The Effect of Daily Tamsulosin 0.2mg Administration on Renal Function in Patients With Benign Prostatic Hyperplasia

The recruitment status of this study is unknown. The completion date has passed and the status has not been verified in more than two years.

Verified January 2014 by Seung-Ju Lee, The Catholic University of Korea.
Recruitment status was: Not yet recruiting

Sponsor:

Information provided by (Responsible Party):

Seung-Ju Lee, The Catholic University of Korea

ClinicalTrials.gov Identifier:

NCT02033798

First received: January 8, 2014

Last updated: January 15, 2014

Last verified: January 2014

History of Changes

Purpose

The purpose of this study is to determine whether medical treatment for bladder outlet obstruction is effective in improvement of glomerular filtration rate and/or proteinuria.

Condition	Intervention
Chronic Kidney Failure Prostatic Hyperplasia	Drug: Tamsulosin


Study Type:	Interventional
Study Design:	Intervention Model: Single Group Assignment Masking: None (Open Label) Primary Purpose: Treatment
Official Title:	Impact of Medical Treatment for Benign Prostatic Hyperplasia on Chronic Renal Failure

Resource links provided by NLM:

MedlinePlus related topics: Enlarged Prostate (BPH) Kidney Failure

Drug Information available for: Tamsulosin Tamsulosin hydrochloride

U.S. FDA Resources

Further study details as provided by Seung-Ju Lee, The Catholic University of Korea:

Primary Outcome Measures:

Maximal flow rate [ Time Frame: 6 months ]
This parameter can be obtained from urodynamic study.
Maximal detrusor pressure [ Time Frame: 6 months ]
This parameter can be obtained from urodynamic study.
Bladder outlet obstruction index [ Time Frame: 6 months ]
This parameter can be obtained from urodynamic study.
schäfer grade [ Time Frame: 6 months ]
This parameter can be obtained from urodynamic study.
Compliance [ Time Frame: 6 months ]
This parameter can be obtained from urodynamic study.
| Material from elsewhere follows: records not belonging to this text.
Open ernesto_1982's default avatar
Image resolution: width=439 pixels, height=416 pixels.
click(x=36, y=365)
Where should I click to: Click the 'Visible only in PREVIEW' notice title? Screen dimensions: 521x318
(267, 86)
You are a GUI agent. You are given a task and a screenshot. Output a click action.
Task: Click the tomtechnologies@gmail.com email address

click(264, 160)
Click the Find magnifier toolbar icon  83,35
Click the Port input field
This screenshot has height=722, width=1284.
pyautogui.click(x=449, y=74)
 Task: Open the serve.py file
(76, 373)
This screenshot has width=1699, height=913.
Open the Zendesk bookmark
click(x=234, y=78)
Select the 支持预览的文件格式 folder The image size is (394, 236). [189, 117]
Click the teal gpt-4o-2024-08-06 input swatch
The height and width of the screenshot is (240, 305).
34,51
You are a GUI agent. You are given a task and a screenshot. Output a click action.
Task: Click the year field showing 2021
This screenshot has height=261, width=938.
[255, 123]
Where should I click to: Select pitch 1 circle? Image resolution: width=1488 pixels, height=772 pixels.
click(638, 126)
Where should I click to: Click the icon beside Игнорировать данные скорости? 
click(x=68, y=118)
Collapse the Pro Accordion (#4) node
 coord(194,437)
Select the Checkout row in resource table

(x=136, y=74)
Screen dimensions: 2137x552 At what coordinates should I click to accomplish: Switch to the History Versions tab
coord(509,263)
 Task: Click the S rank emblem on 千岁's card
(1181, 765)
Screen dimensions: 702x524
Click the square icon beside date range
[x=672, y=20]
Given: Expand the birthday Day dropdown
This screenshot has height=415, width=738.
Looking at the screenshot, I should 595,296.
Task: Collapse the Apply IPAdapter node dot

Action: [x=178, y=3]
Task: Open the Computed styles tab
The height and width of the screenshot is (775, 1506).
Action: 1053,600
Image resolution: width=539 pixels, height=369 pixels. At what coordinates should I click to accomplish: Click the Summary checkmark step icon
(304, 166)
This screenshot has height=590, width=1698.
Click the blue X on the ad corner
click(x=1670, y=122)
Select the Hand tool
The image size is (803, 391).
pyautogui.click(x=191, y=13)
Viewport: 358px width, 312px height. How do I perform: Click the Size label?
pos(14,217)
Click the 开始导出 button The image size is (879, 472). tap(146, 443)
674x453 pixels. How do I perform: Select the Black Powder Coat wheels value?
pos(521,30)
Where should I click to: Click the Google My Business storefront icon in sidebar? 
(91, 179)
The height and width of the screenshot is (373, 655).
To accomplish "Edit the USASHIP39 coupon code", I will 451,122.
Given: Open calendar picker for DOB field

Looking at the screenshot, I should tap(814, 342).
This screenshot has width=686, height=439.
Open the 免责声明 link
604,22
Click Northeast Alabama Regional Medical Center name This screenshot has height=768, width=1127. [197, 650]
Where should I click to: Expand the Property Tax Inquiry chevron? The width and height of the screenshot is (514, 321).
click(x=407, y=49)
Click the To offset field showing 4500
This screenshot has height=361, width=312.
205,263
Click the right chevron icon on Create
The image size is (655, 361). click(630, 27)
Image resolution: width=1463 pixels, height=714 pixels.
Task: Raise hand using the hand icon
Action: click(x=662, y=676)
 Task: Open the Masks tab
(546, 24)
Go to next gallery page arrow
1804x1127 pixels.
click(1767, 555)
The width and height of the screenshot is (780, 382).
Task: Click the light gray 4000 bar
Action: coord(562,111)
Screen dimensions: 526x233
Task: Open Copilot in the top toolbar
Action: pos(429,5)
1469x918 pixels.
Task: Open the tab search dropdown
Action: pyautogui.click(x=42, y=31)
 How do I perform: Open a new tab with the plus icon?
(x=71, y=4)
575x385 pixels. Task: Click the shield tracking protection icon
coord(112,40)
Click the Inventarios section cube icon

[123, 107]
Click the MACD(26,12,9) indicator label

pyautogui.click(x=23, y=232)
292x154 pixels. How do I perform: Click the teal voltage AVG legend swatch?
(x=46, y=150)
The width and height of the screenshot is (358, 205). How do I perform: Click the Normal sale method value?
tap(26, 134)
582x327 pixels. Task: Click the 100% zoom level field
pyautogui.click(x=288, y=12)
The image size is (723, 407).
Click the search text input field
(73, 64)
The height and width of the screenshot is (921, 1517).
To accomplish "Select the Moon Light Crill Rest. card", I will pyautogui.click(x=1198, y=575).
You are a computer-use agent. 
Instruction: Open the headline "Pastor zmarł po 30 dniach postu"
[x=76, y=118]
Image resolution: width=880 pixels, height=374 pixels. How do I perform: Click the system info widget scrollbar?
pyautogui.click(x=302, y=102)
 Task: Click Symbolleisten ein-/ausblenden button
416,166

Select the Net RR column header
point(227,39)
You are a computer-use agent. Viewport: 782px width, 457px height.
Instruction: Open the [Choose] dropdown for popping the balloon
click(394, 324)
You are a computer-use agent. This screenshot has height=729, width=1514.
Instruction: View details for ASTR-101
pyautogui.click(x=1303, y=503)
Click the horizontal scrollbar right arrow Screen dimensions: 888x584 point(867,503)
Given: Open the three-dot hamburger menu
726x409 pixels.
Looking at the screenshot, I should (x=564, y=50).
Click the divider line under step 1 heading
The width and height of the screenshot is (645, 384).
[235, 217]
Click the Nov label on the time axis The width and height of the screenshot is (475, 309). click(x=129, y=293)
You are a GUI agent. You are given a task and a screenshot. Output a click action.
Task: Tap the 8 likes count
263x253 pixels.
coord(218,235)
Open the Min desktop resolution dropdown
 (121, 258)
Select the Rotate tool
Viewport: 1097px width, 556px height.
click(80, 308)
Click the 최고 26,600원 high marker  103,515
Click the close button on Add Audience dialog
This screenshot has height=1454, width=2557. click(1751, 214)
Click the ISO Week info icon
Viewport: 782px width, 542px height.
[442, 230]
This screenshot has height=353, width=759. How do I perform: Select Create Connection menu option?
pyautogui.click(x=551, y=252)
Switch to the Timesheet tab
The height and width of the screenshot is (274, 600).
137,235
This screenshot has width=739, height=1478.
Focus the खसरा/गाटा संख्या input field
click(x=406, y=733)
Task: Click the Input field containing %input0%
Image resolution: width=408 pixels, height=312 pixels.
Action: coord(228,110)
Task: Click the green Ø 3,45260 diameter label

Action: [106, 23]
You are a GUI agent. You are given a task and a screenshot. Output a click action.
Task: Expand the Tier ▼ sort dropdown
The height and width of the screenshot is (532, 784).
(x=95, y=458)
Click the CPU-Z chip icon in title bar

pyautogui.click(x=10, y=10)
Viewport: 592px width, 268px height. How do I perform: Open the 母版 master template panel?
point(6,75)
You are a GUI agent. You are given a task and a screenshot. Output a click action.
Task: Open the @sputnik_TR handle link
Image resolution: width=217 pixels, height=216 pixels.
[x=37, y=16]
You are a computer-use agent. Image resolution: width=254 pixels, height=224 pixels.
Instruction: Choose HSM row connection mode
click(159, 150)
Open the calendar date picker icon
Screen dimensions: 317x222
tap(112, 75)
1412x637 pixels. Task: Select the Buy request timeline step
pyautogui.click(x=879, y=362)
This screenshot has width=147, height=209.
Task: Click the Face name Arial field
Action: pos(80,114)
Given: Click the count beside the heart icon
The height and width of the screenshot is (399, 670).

Secondary Outcome Measures:

Estimated glomerular filtration rate [ Time Frame: 6 months ]
Urinary protein to creatinine ratio [ Time Frame: 6 months ]

Other Outcome Measures:

International prostate symptom score [ Time Frame: 6 months ]


Estimated Enrollment:	34
Study Start Date:	February 2014
Estimated Study Completion Date:	June 2016
Estimated Primary Completion Date:	January 2016 (Final data collection date for primary outcome measure)

Arms	Assigned Interventions
Experimental: Tamsulosin The dosage form of Tamsulosin is tablet, dosage is 0.2mg, frequency is once daily and duration is 6 months.	Drug: Tamsulosin Once Daily 0.2mg per oral for 6 months Other Names: Harnal D Tamsnal

Detailed Description:

Urodynamic parameters including maximal flow rate, compliance (infused volume gradient divided by bladder pressure gradient during cystometry), maximal detrusor pressure, bladder outlet obstruction index and Schäfer grade will be checked.

Estimated glomerular filtration rate and urinary protein to creatinine ratio will be checked.

International prostate symptom score will be checked.

Eligibility


Ages Eligible for Study:	40 Years to 80 Years (Adult, Senior)
Sexes Eligible for Study:	Male
Accepts Healthy Volunteers:	No

Criteria

Inclusion Criteria:

Men with low urinary tract symptoms aged between 40 and 80
Estimated glomerular filtration rate < 60 or evidence of proteinuria
Bladder outlet obstruction index > 40, Schäfer grade 2 or more, maximal flow rate lower than 10 cc/s or postvoid residual urine > 100cc

Exclusion Criteria:

Bladder outlet obstruction index less than 40, Schäfer grade 0 or 1, maximal flow rate higher than 10 ml/s and postvoid residual urine less than 100cc
Want surgical procedure
Evidence of prostate cancer or bladder cancer
Major depressive disorder, Dementia, Parkinson's disease or neurological deficits
History of pelvic irradiation
Uncontrolled diabetes mellitus or hypertension
Symptomatic orthostatic hypotension

Contacts and Locations

Choosing to participate in a study is an important personal decision. Talk with your doctor and family members or friends about deciding to join a study. To learn more about this study, you or your doctor may contact the study research staff using the Contacts provided below. For general information, see Learn About Clinical Studies.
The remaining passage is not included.